[Saved data entries]
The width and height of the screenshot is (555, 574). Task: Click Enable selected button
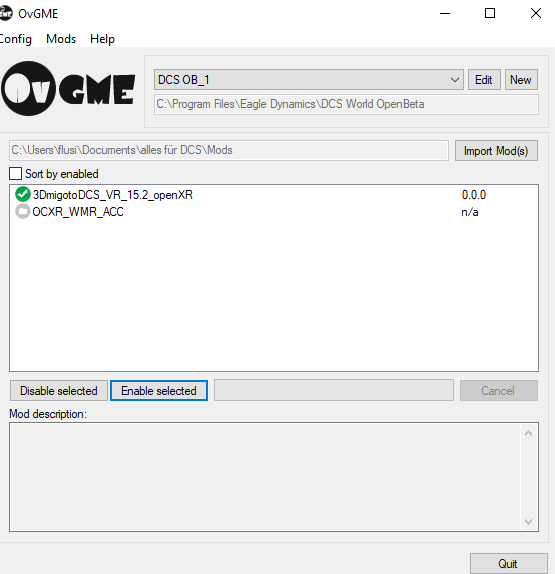pyautogui.click(x=159, y=391)
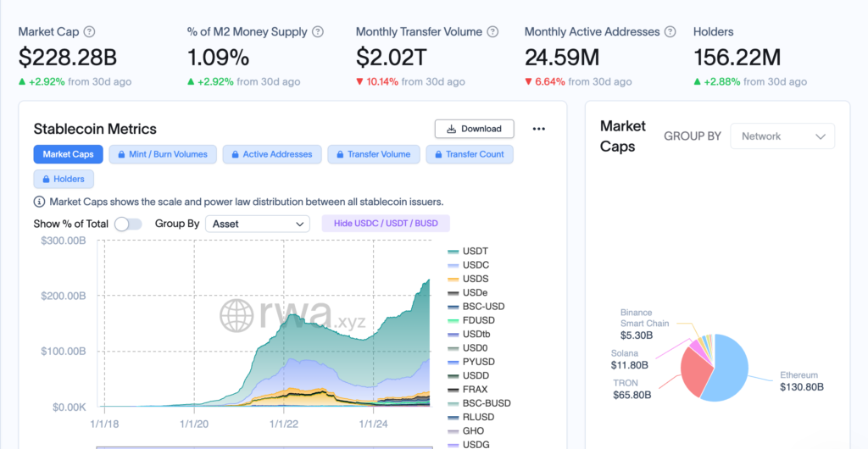Open the Network group-by dropdown

click(782, 136)
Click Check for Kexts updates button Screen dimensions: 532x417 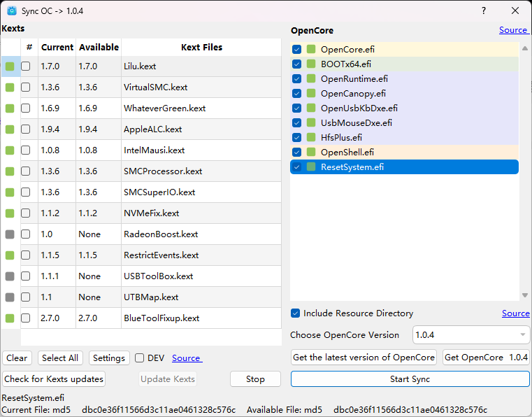tap(54, 379)
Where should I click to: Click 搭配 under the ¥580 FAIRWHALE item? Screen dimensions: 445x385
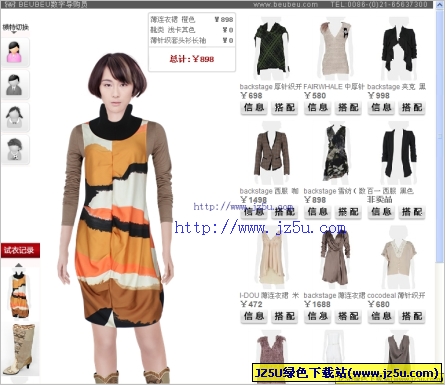click(x=348, y=108)
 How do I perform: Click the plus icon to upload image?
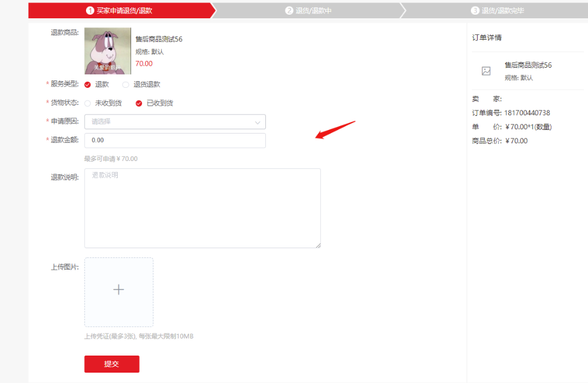[x=119, y=290]
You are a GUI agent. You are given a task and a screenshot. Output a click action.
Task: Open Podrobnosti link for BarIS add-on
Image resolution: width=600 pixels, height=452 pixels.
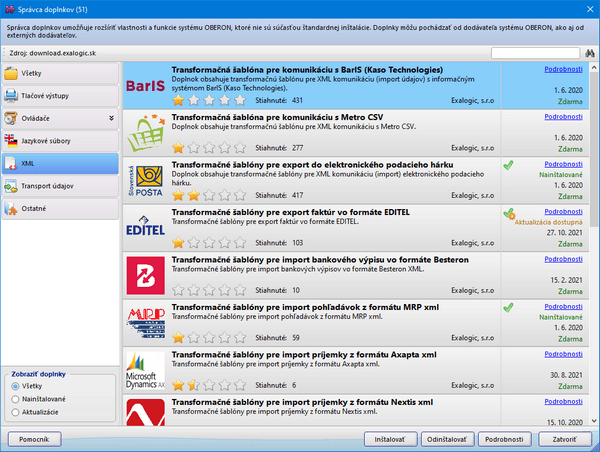tap(564, 70)
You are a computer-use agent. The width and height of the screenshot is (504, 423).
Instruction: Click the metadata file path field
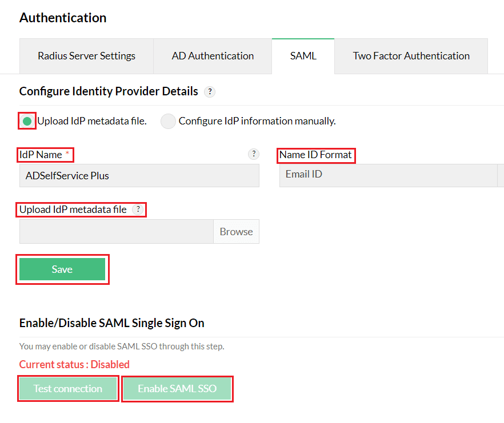pos(117,232)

Task description >>
Look through the entries above. Copy each line in which the string "agent" occurs.

Solved problem >>
You are a GUI agent. You are given a task and a screenshot. Output a click action.
You are a computer-use agent. The width and height of the screenshot is (504, 423).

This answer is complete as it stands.